(Screenshot grounding data)
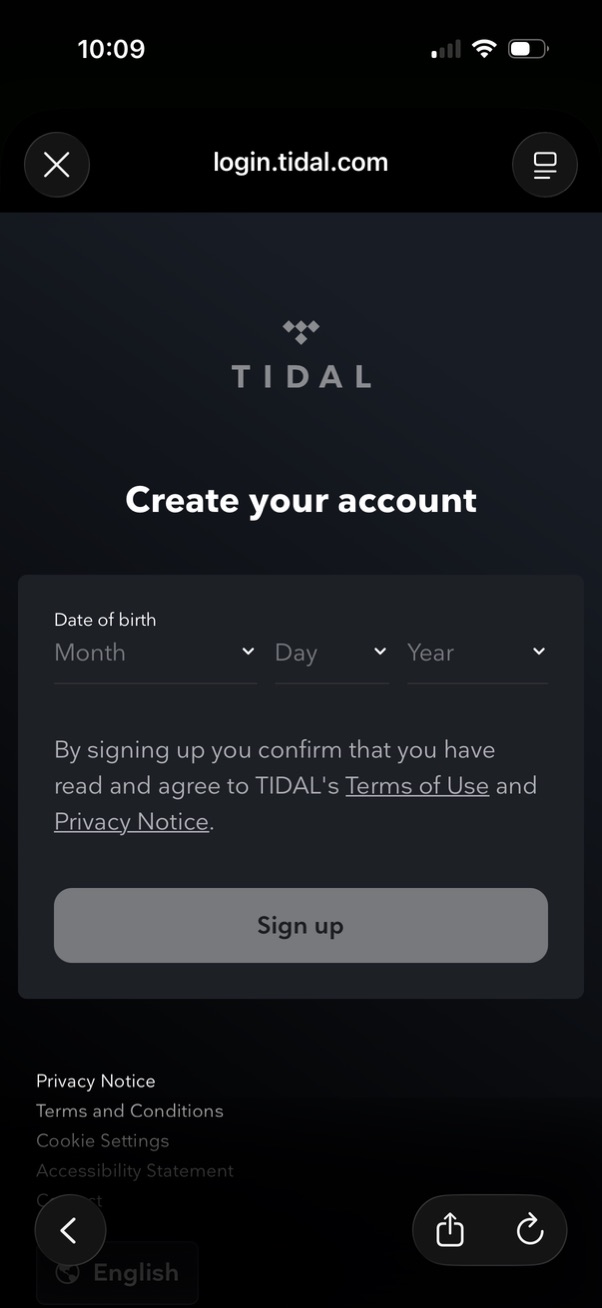Select the English language option
This screenshot has width=602, height=1308.
[x=135, y=1273]
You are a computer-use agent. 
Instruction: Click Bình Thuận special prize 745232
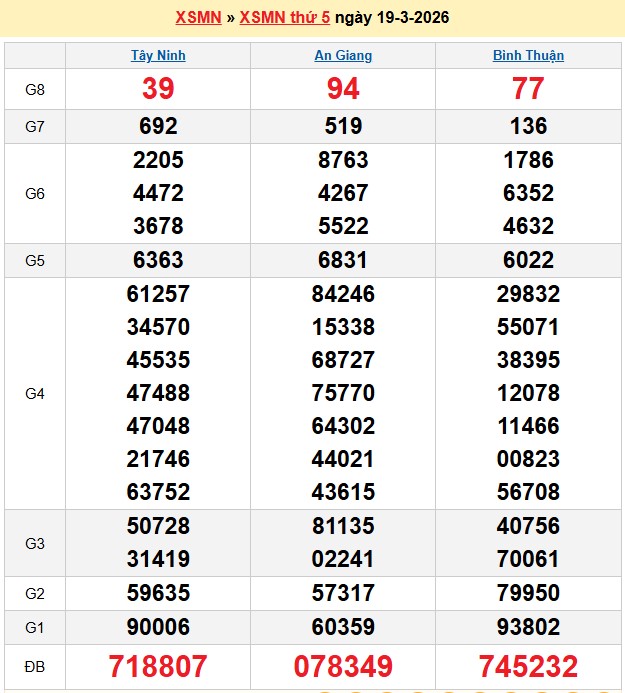click(528, 667)
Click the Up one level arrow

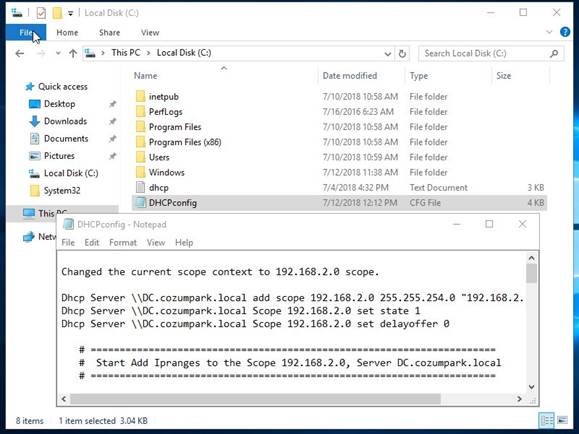[73, 54]
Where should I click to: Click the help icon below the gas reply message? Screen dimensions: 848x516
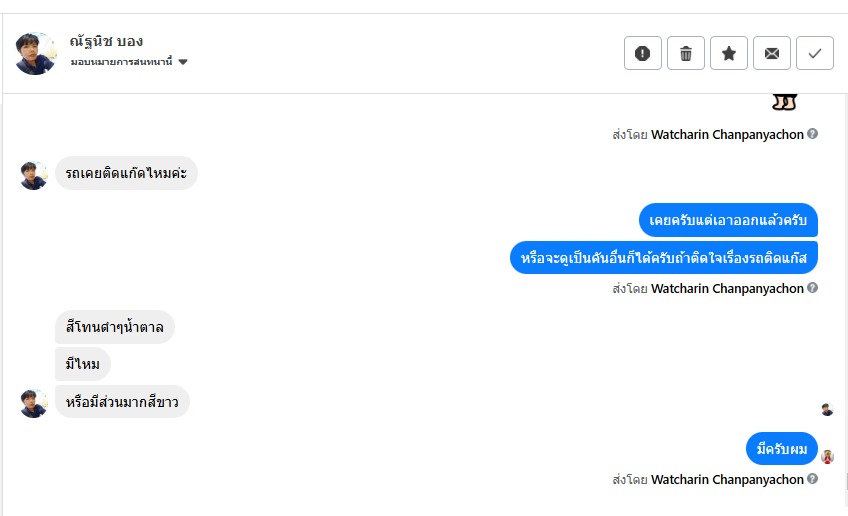pyautogui.click(x=813, y=288)
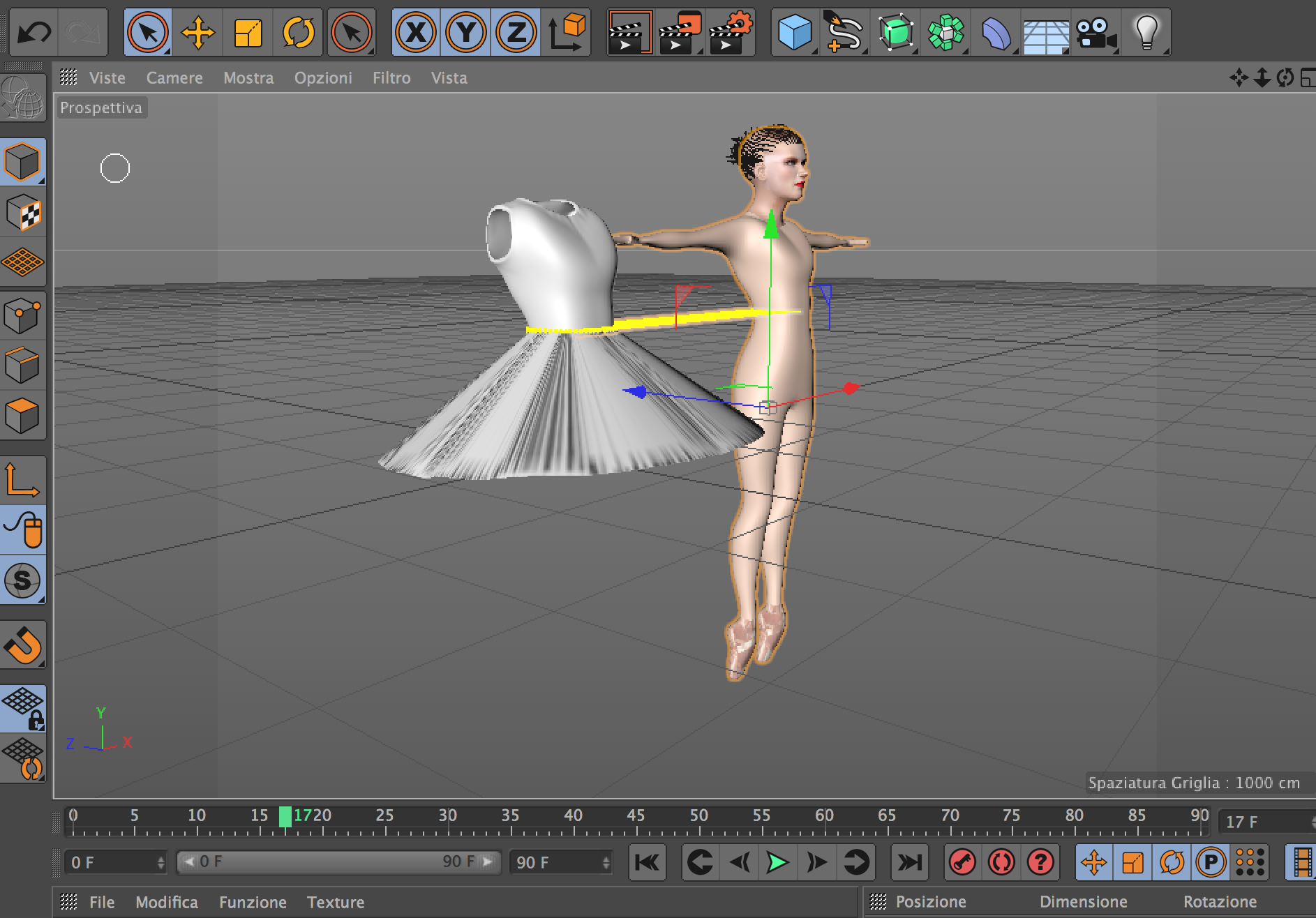
Task: Open the Texture menu in material manager
Action: 336,902
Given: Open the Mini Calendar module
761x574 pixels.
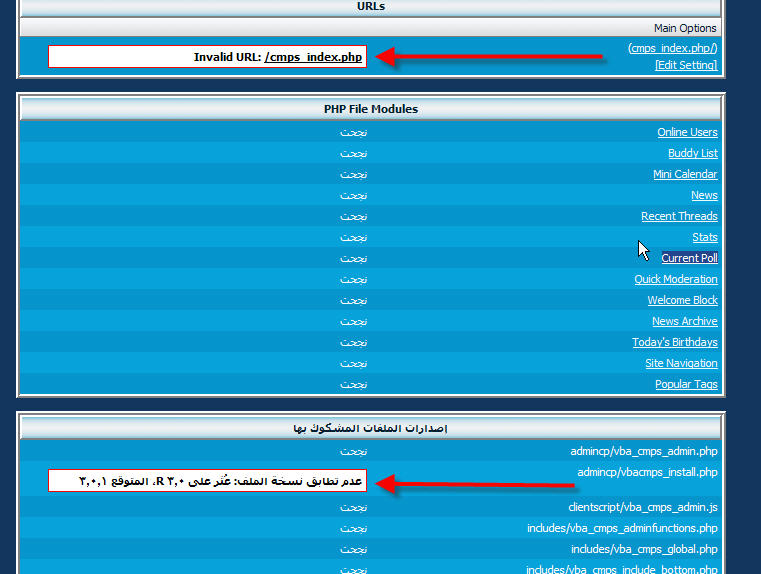Looking at the screenshot, I should pyautogui.click(x=685, y=174).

**To do:** Output only the lines running from the line with "You are a computer-use agent." through the last line of the entries above, inclusive, with pictures excluded.

**Solution to the problem:**
You are a computer-use agent. 
Instruction: Click Bình Thuận special prize 745232
click(528, 667)
Click the Up one level arrow

[73, 54]
Where should I click to: Click the help icon below the gas reply message? Screen dimensions: 848x516
pyautogui.click(x=813, y=288)
Task: Open the Texture menu in material manager
Action: 336,902
Given: Open the Mini Calendar module
761x574 pixels.
Looking at the screenshot, I should pyautogui.click(x=685, y=174).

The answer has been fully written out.